The normal ratio is many-to-many.
There is a huge table with tags, there are huge tables with tagged information. The connection between them is carried out through a third table, which is obtained very large. So, if we have 50,000 articles, and 10,000 tags, provided that each article is on average associated with 4 tags, we get a table size of 200,000.
')
Pros:- no problem building tag clouds
- No problems with aliases.
- no problem creating and modifying tags
- no problem with “tag list”
Minuses:- adding and changing the ownership of tags to an object is difficult, since a separate INSERT or DELETE is required for each variable connection. Still need INSERT when creating a tag. If some tags are singular (which is often the case), then they will take over resources (by increasing the size of the tables), without bringing almost any practical use.
- retrieving and displaying tags requires a JOIN join of 3 huge tables. From the example above: the table in the 50000 join table 200000 join the table 10000. This will work slowly already with this data. Considering that it is really necessary to make another 2-3 large tables (for example, a user table and a rating table), it turns out not at all a rosy picture. Yes, I know that you can cache, but now is not about that.
- tag search again requires joining large tables
Using full-text search
The algorithm is given in my article
"Full-text search and its capabilities"Now how it is done directly in relation to the tags. In the field with the full-text index are the tags themselves, as they were written. Selection of objects occurs exclusively on this field. Based on the same field, the object's affiliation with tags is constructed. This means that if the tag is Russian, then the link to it should contain Russian letters. And with this there are problems, because they can be encoded using urlencode, and this depends on the encoding. Those. the same tag, depending on the encoding of the page, must be decoded differently.

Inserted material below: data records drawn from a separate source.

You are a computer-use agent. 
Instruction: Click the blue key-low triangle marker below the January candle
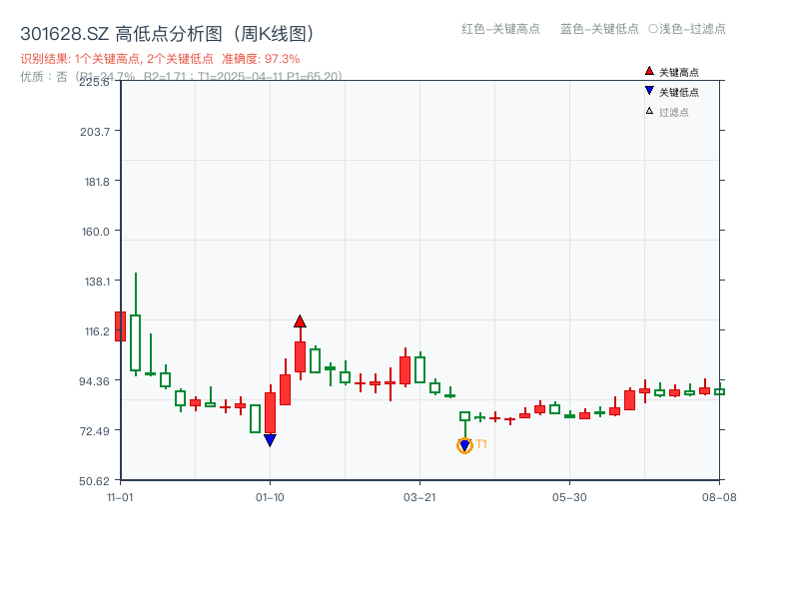coord(269,439)
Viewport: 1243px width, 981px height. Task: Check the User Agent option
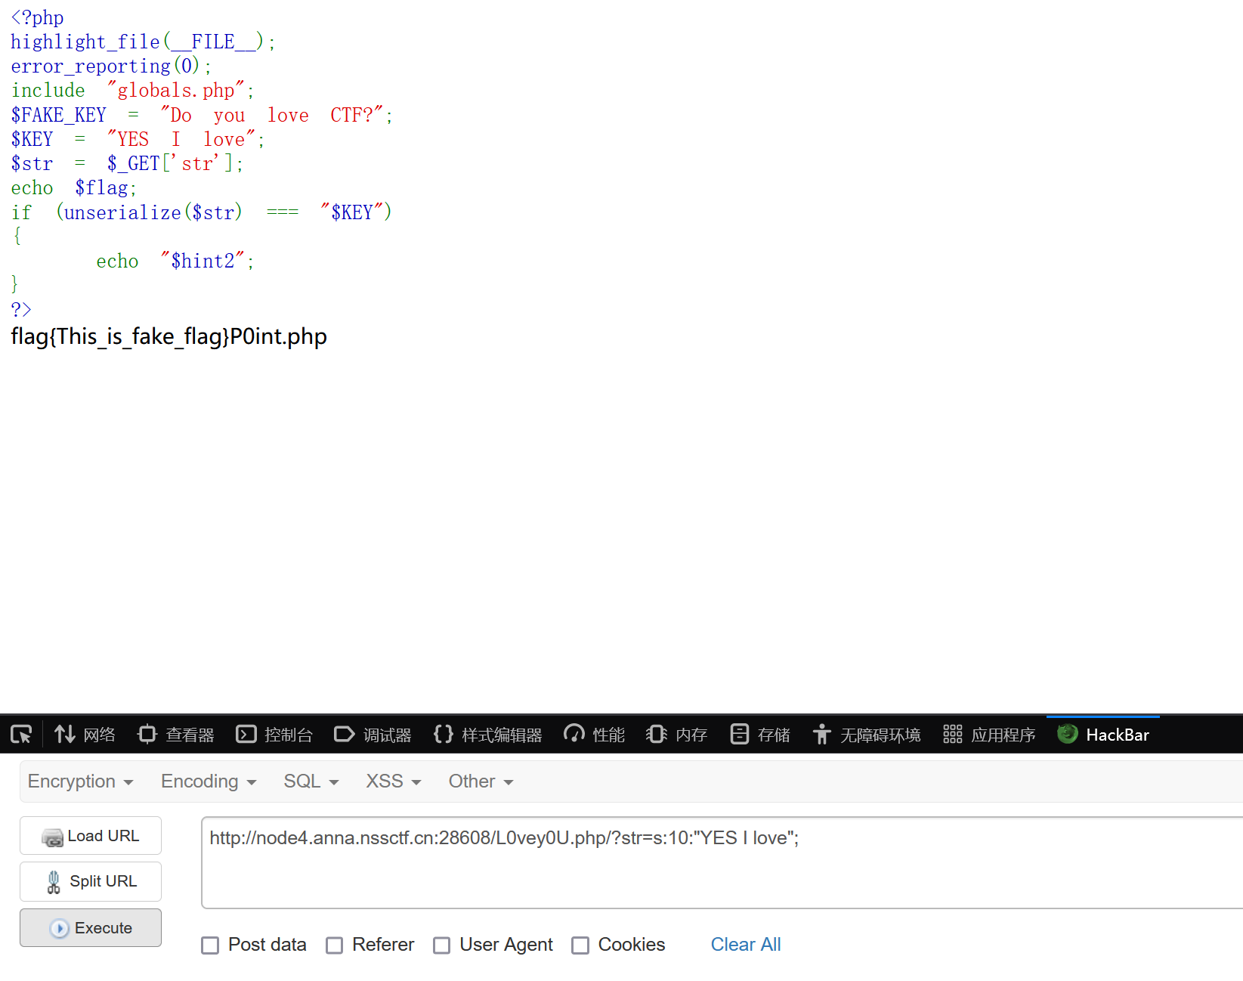442,945
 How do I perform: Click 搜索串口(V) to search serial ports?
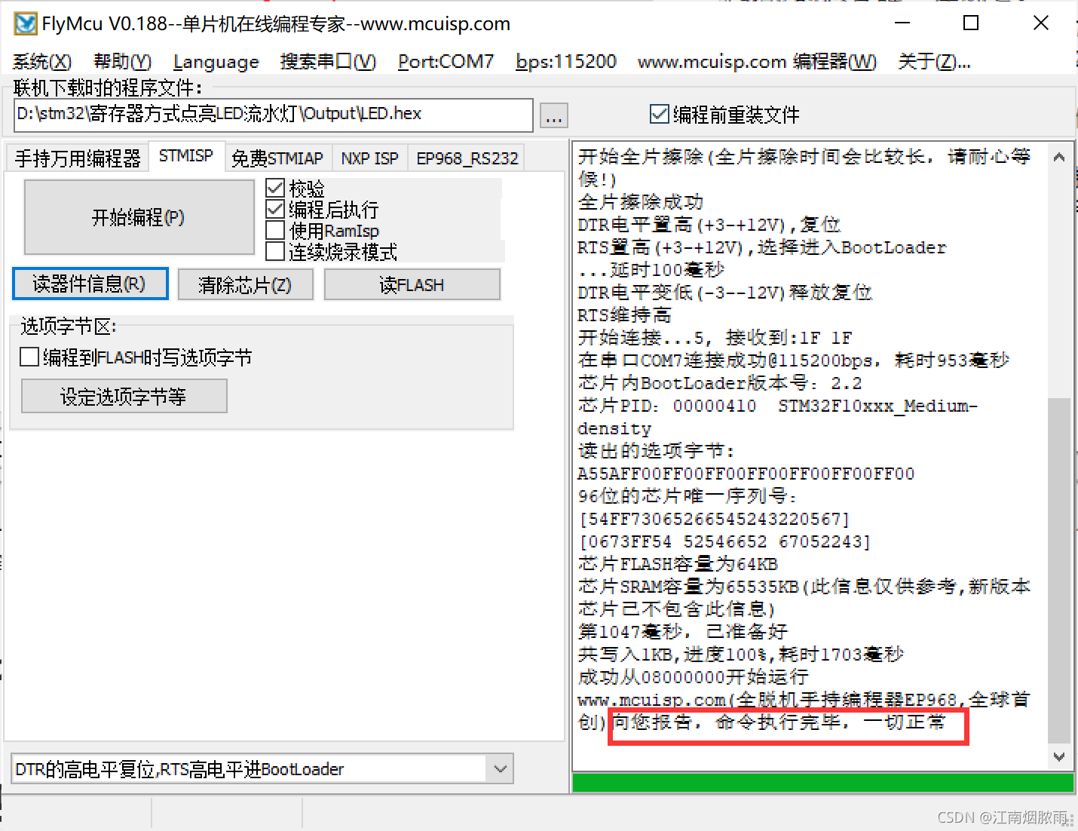328,61
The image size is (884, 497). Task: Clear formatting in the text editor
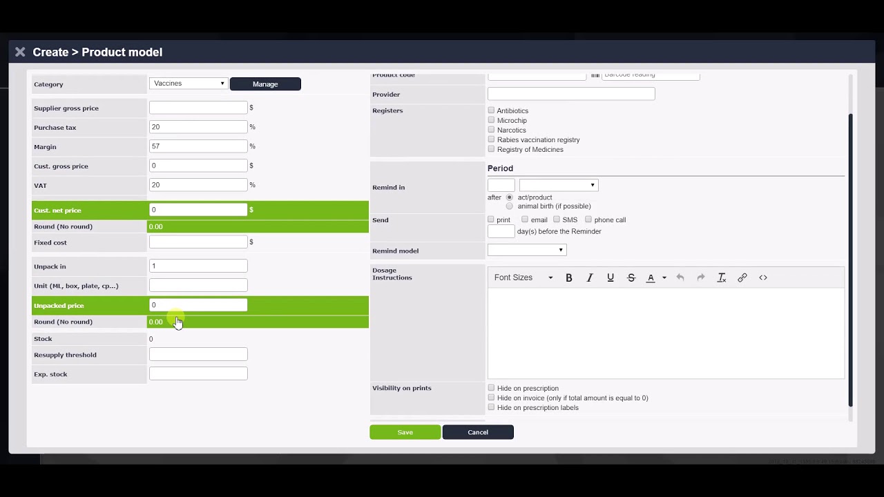pos(721,277)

You can certainly use the transliteration of Russian words into English, and write them in the field along with Russian words. Then the tag will be displayed in Russian, and the link to it will be in Latin, and the search will also go in Latin. Bad exit, but exit.
Pros:- no problem with tag output
- no problem finding tags
- no problem adding and changing tags to the object
- no problems with aliases (more precisely, there are, but they can be solved)
- no tag creation problem
- You can easily do a search not by one but by several tags, as well as calculate similar materials.
Minuses:- rename or delete the tag just does not work, it is required in the fields of all objects that are assigned tags
- with the construction of tag clouds are very big problems. It can be solved this way: all the “tag” fields of the tables are processed, the frequency of the presence of a separate tag (eh, access to the full-text index itself would be analyzed, as it would be nice), and a cloud is built against this background. Then cached for a long period of time.
- difficult to make a "drop-down list of tags"
Alternatively, the combination of both methods. That is, a search by full-text index, and the frequency of use and the tags themselves in a separate table. Well, or variations on the same topic. This solves problems with the drop-down list and the cloud, but it creates difficulties when displaying, adding and creating tags.
If someone knows more options for the organization - it will be interesting to learn about them. Constructive criticism is welcome.